A */oauth/logout?redirect=url* is provided as a helper to log users out. In addition to dropping any session cookies, we also attempt to revoke access via revocation url (config *revocation-url* or *--revocation-url*) with the provider. For Keycloak, the url for this would be https://keycloak.example.com/auth/realms/REALM_NAME/protocol/openid-connect/logout. If the url is not specified we will attempt to grab the url from the OpenID discovery response.

==== Cross-origin resource sharing (CORS)

You can add a CORS header via the `--cors-[method]` with these configuration options.

 * Access-Control-Allow-Origin
 * Access-Control-Allow-Methods
 * Access-Control-Allow-Headers
 * Access-Control-Expose-Headers
 * Access-Control-Allow-Credentials
 * Access-Control-Max-Age

You can add using the config file:

[source,yaml]
----
cors-origins:
- '*'
cors-methods:
- GET
- POST
----

or via the command line:

[source,bash]
----
--cors-origins [--cors-origins option]                  a set of origins to add to the CORS access control (Access-Control-Allow-Origin)
--cors-methods [--cors-methods option]                  the method permitted in the access control (Access-Control-Allow-Methods)
--cors-headers [--cors-headers option]                  a set of headers to add to the CORS access control (Access-Control-Allow-Headers)
--cors-exposes-headers [--cors-exposes-headers option]  set the expose cors headers access control (Access-Control-Expose-Headers)
----

==== Upstream URL

You can control the upstream endpoint via the `--upstream-url` option.
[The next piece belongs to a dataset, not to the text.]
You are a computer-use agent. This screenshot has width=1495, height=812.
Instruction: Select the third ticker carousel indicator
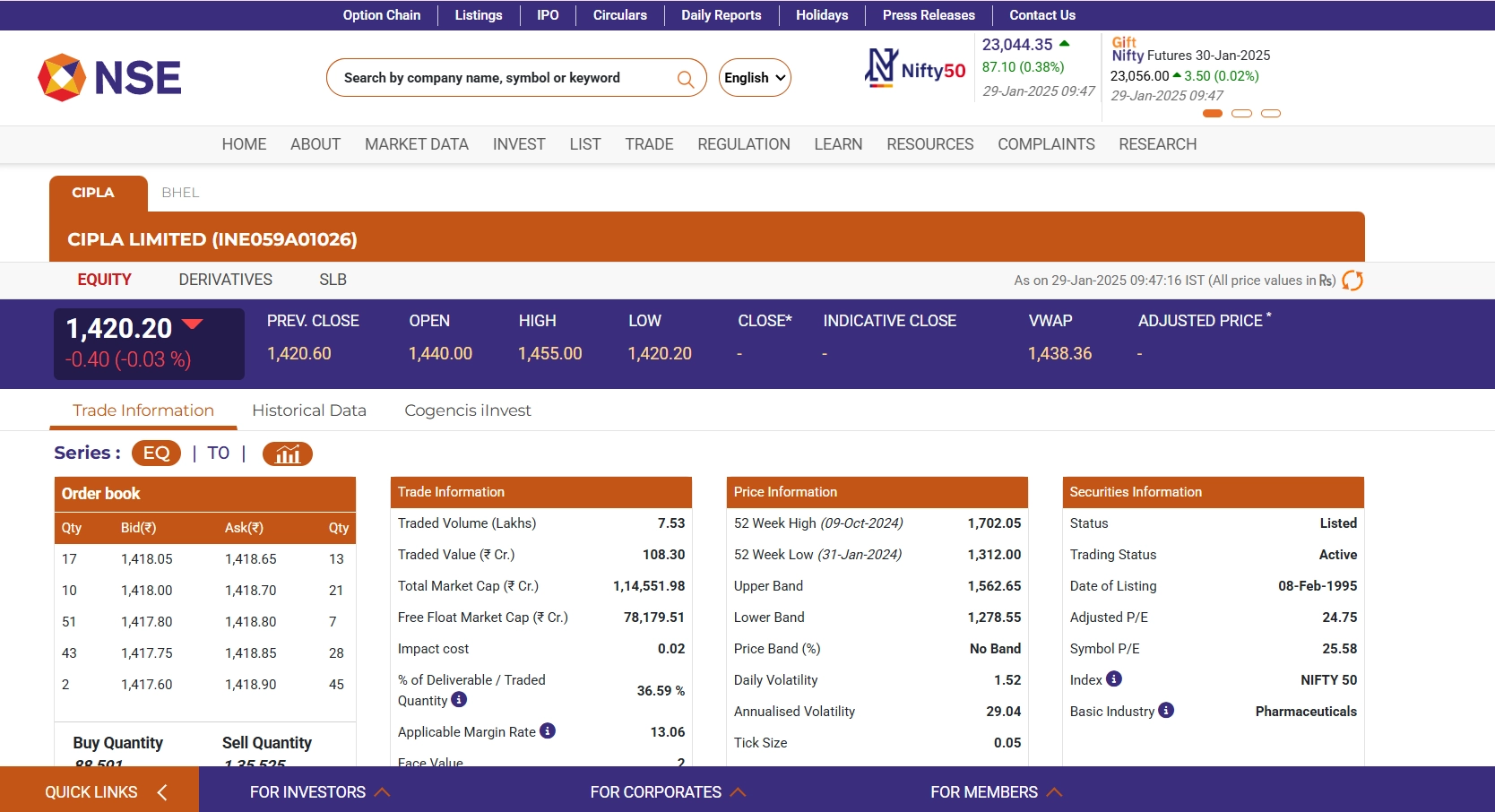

Both HTTP and HTTPS are supported with TLS verification and keep-alive support configured via the `--skip-upstream-tls-verify` / `--upstream-keepalives` option. Note, the proxy can also upstream via a UNIX socket, `--upstream-url unix://path/to/the/file.sock`.

==== Endpoints

* **/oauth/authorize** is authentication endpoint which will generate the OpenID redirect to the provider
* **/oauth/callback** is provider OpenID callback endpoint
* **/oauth/expired** is a helper endpoint to check if a access token has expired, 200 for ok and, 401 for no token and 401 for expired
* **/oauth/health** is the health checking endpoint for the proxy, you can also grab version from headers
* **/oauth/login** provides a relay endpoint to login via `grant_type=password`, for example, `POST /oauth/login` form values are `username=USERNAME&password=PASSWORD` (must be enabled)
* **/oauth/logout** provides a convenient endpoint to log the user out, it will always attempt to perform a back channel log out of offline tokens
* **/oauth/token** is a helper endpoint which will display the current access token for you
* **/oauth/metrics** is a Prometheus metrics handler

==== Metrics

Assuming `--enable-metrics` has been set, a Prometheus endpoint can be found on */oauth/metrics*; at present the only metric being exposed is a counter per HTTP code.

==== Limitations

Keep in mind link:http://browsercookielimits.squawky.net/[browser cookie limits] if you use access or refresh tokens in the browser cookie. Keycloak-generic-adapter divides the cookie automatically if your cookie is longer than 4093 bytes. Real size of the cookie depends on the content of the issued access token. Also, encryption might add additional bytes to the cookie size. If you have large cookies (>200 KB), you might reach browser cookie limits.

All cookies are part of the header request, so you might find a problem with the max headers size limits in your infrastructure (some load balancers have very low this value, such as 8 KB). Be sure that all network devices have sufficient header size limits. Otherwise, your users won't be able to obtain an access token.